Pas évident de garder le moral cet été et de continuer à écrire des billets insouciants !

« Les nouvelles sont mauvaises d’où qu’elles viennent ». Hier en fin d’après-midi, alors que je « bucolisais » bé(a)tement en admirant la pluie qui tombait sur les champs de maïs de mon bled, des averses mêlées de boue et de larmes inondaient le village d’Ittre à deux dizaines de kilomètres de chez moi. Maisons noyées, souvenirs d’une vie dévastés, odeurs d’égoûts, pertes d’argent tragiques : la poésie champêtre était engloutie par la désolation. Des centaines d’habitants de ce village sont aujourd’hui dans le désarroi. Je pense à eux ce soir.

Ce matin, autour de mon village, les blés qui n’avaient pas encore été fauchés sont couchés et sans doute perdus pour la moisson. La foire agricole de Libramont vient à peine de fermer ses portes que le déluge s’abat sur les campagnes et plonge à nouveau de nombreux agriculteurs dans les difficultés et l’inquiétude. J’ai aussi envie de penser à eux ce soir.

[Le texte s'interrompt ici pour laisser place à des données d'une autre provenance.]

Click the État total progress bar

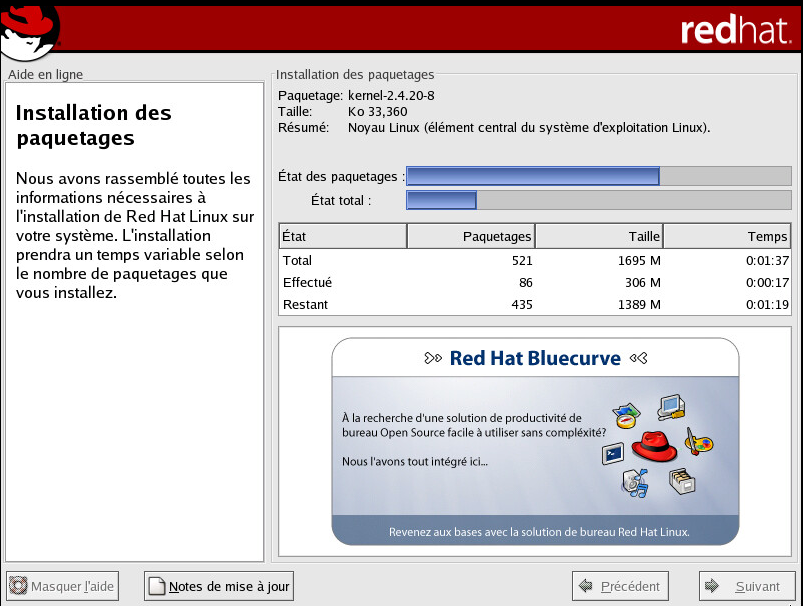click(x=598, y=200)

Pendant mes vacances en Sardaigne, je n’ai pas fait que bronzer idiot, j’ai visité quelques versos de cartes postales. Notamment une petite ville appelée Fertilia, créée dans les années trente par Mussolini qui y déplaça – déporta ? – des paysans de Ferrara, ville du nord de l’Italie, pour y assainir les terres arides de la région de la Nurra. Disons-le tout net, Fertilia n’est pas une cité très séduisante. Son architecture fasciste est un mélange « rationaliste » de bâtiments carrés et de rares décorations néoclassiques pompeuses, de rues rectilignes et perpendiculaires. Mais on y ressent une âme profonde nourrie d’une histoire rude et d’un passé de souffrances. Face à la mer, une colonne surmontée d’un Lion de Venise (apportée par d’autres cultivateurs « expatriés » de Vénétie quelques années plus tard) remercie les « esuli » venus cultiver cette pauvre terre sarde, rugueuse et stérile au bord du sublime golfe d’Alghero. Un bas-relief en marbre de Carrare, à l’esthétique douteuse, musclée et virile, accroché à la façade de l’hôtel de ville, rend honneur à ces paysans « importés » et aux pêcheurs locaux, ces hommes qui malgré les déluges, les sécheresses et les tempêtes rendent la terre fertile et la mer généreuse.

Ce soir, j’ai une petite pensée, beaucoup moins kitsch, mais plus émue pour les fermiers de ma commune victimes des intempéries. Eux que j’ai l’habitude de voir passer devant la maison avec leurs tracteurs et leurs machines agricoles et que je remercie de nous dessiner, l’hiver avec leurs labours et l’été avec leurs cultures, une si belle campagne autour de notre village.